Once your resources are deployed, create a new Lambda function using the Python interpreter by going to the AWS console, Lambda, and selecting Create function. You will be shown a basic function structure to which we’ll add some code.
First, let’s import boto3, the AWS library, and enumerate regions:
import boto3
import json
results = []
client = boto3.client('ec2', region_name='us-east-1')
regions = client.describe_regions()['Regions']
Note that if you’re only using one region, you could skip that part. Then let’s enumerate all target groups in each region:
for region in regions:
elb = boto3.client('elbv2', region['RegionName'])
tgs = elb.describe_target_groups()
Now, let’s enumerate the health of all targets in each target group and pull the health information of each target, including the instance ID, the port being monitored by the load balancer, the state (healthy or unhealthy) and the description. Note that the description is not always provided:
for tg in tgs['TargetGroups']:
tgh = elb.describe_target_health(TargetGroupArn=tg['TargetGroupArn'])

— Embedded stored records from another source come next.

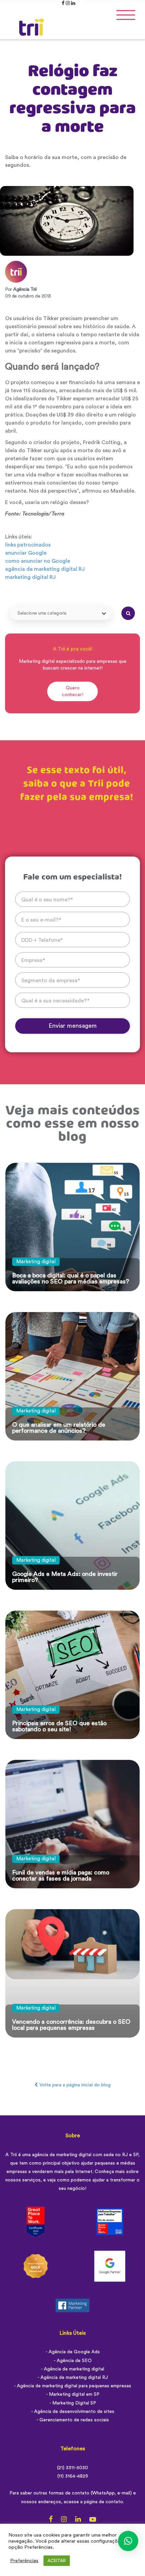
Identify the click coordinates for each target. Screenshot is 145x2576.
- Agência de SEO (73, 2360)
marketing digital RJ (30, 577)
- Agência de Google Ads (73, 2352)
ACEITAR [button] (57, 2560)
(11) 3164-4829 (72, 2476)
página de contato (103, 2502)
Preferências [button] (24, 2560)
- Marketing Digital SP (72, 2403)
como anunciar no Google (37, 561)
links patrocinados (28, 545)
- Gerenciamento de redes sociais (72, 2420)
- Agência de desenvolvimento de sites (72, 2411)
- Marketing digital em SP (72, 2394)
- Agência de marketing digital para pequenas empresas (72, 2386)
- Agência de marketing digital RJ (72, 2377)
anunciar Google (26, 553)
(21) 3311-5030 (72, 2467)
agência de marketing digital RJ (45, 569)
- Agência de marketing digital (72, 2369)
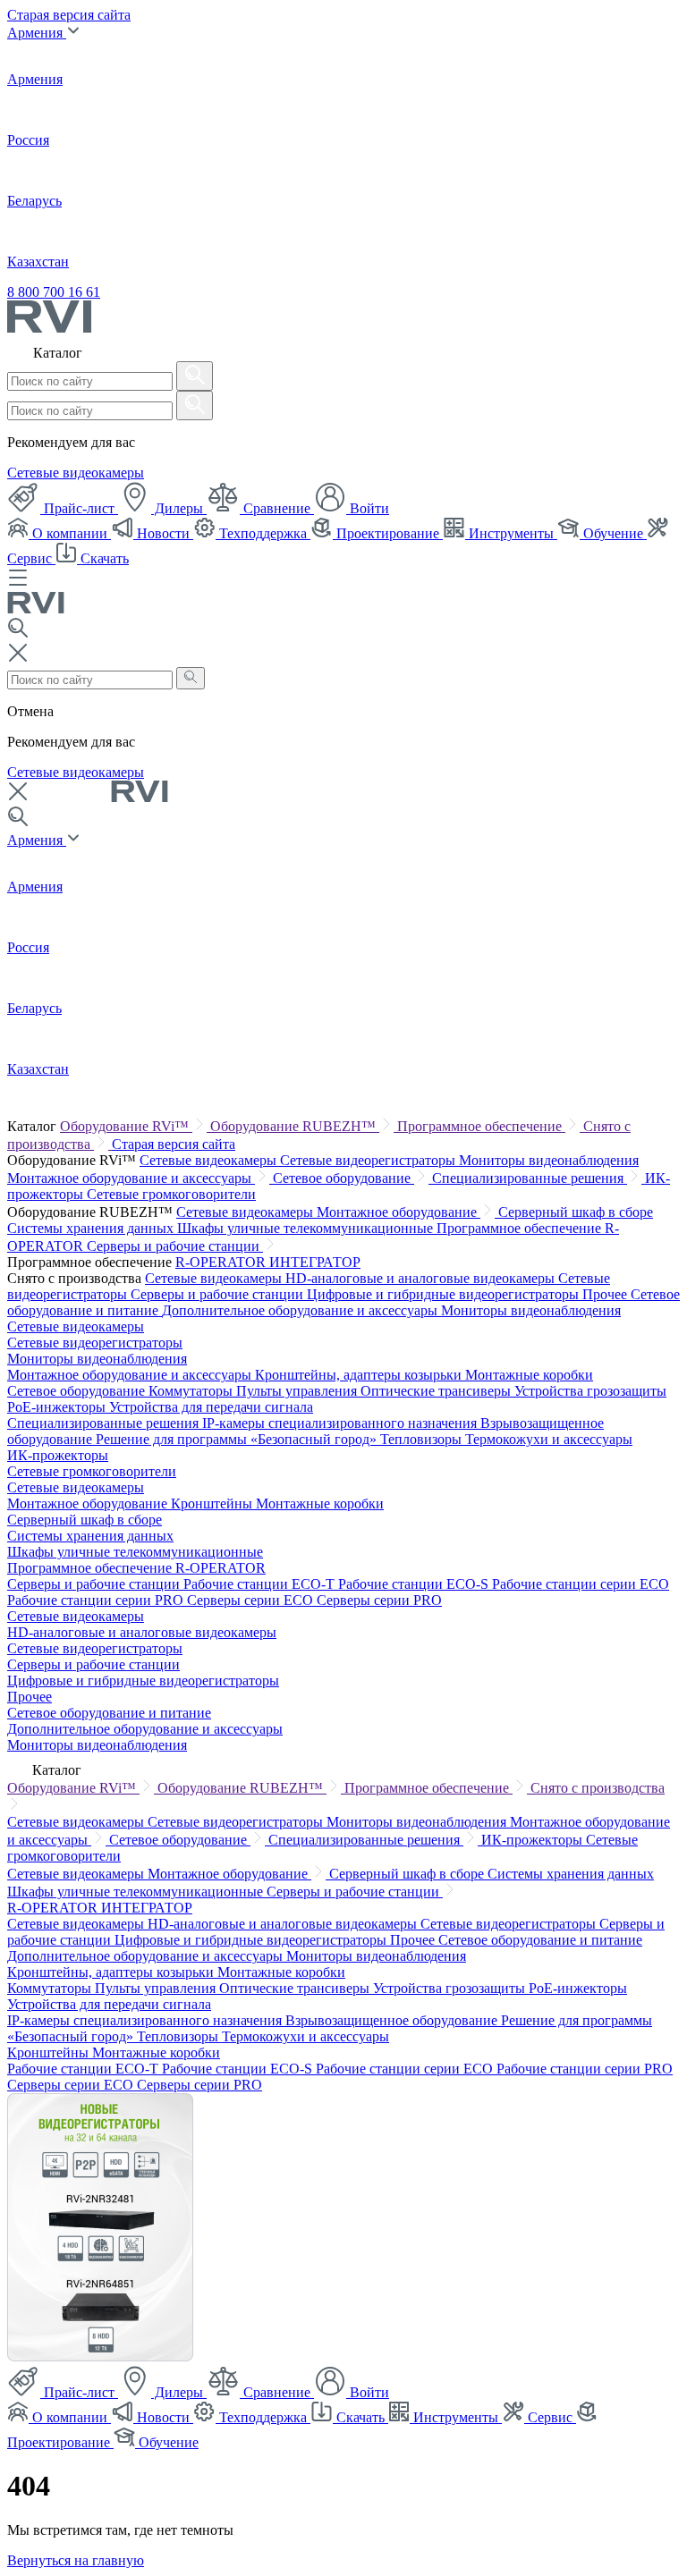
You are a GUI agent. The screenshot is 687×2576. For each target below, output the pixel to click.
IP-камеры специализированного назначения (341, 1423)
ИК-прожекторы (57, 1455)
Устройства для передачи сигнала (211, 1407)
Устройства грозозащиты (590, 1390)
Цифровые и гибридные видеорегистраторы (444, 1294)
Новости (163, 533)
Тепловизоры (422, 1439)
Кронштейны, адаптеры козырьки (360, 1374)
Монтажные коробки (529, 1374)
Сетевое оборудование (343, 1178)
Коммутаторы (192, 1390)
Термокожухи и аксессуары (548, 1439)
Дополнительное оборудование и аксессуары (301, 1310)
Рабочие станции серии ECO (580, 1584)
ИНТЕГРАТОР (314, 1262)
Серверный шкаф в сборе (575, 1212)
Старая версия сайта (69, 14)
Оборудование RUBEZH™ (294, 1126)
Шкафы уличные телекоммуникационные (307, 1228)
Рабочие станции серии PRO (97, 1600)
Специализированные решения (529, 1178)
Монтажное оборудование (398, 1212)
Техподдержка (263, 533)
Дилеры (179, 508)
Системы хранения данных (92, 1228)
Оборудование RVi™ (126, 1126)
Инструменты (511, 533)
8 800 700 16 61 (53, 292)
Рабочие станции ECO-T (260, 1584)
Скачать (103, 558)
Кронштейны (213, 1503)
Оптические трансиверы (437, 1390)
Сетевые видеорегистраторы (369, 1160)
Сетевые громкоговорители (171, 1194)
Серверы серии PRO (379, 1600)
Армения (36, 32)
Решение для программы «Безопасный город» (238, 1439)
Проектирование (388, 533)
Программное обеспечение (481, 1126)
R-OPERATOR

for t in tgh['TargetHealthDescriptions']:
result = {'id': t['Target']['Id'], 'port': t['Target']['Port'], 'state': t['TargetHealth']['State'], 'reason': ""}
if 'Description' in t['TargetHealth']:
result['reason'] = t['TargetHealth']['Description']
The most interesting reason to create this function is that now we can decide when we want to be alerted about a target’s health status. For example, we only want to be notified if the state is set to unhealthy. However, we don’t want to be notified if the instance is simply down, just if there is an actual error code. So let’s add the result to our list only if those statements are true:
if (result['state'] != "healthy" and result['state'] != "initial" and result['reason'] != "Target is in the stopped state"):
results.append("Instance {} on port {} reported {} status. Reason: {}".format(result['id'], result['port'], result['state'], result['reason']))
Here you can add any additional conditions you want. Finally, all we have left to do is send a message off to our SNS topic if there are any positive results:
if len(results) > 0:
client = boto3.client('sns')
response = client.publish(
TargetArn="arn:aws:sns:us-east-1:XXXXXXXXXXXXXXX",
Message=json.dumps({'default': json.dumps(results, sort_keys=False, indent=4)}),
Subject='Targets health failure',
MessageStructure='json'
)
You’ll need to change the TargetArn to correspond to your own topic.
Here is the finished code:
That’s all the function needs, and you should now be able to save and test it by pressing the Test button at the top of the console page. If any target is unhealthy and meets the conditions defined, you should get a message listing the instances that should be looked at. Now of course, you don’t want to have to run the function manually constantly in order to check your targets, so let’s add a CloudWatch Event that will run our function automatically every 5 minutes.
On the AWS console, select CloudWatch and click on the Rules option on the left side. Here, create a new rule by clicking the Create rule button, give it a meaningful name and under Targets select your newly created Lambda function. Under Event source, select a schedule of 5 minutes, and save your rule. Now, your Lambda function should automatically run every 5 minutes and warn you if any of your target becomes unhealthy, as defined by your own custom conditions.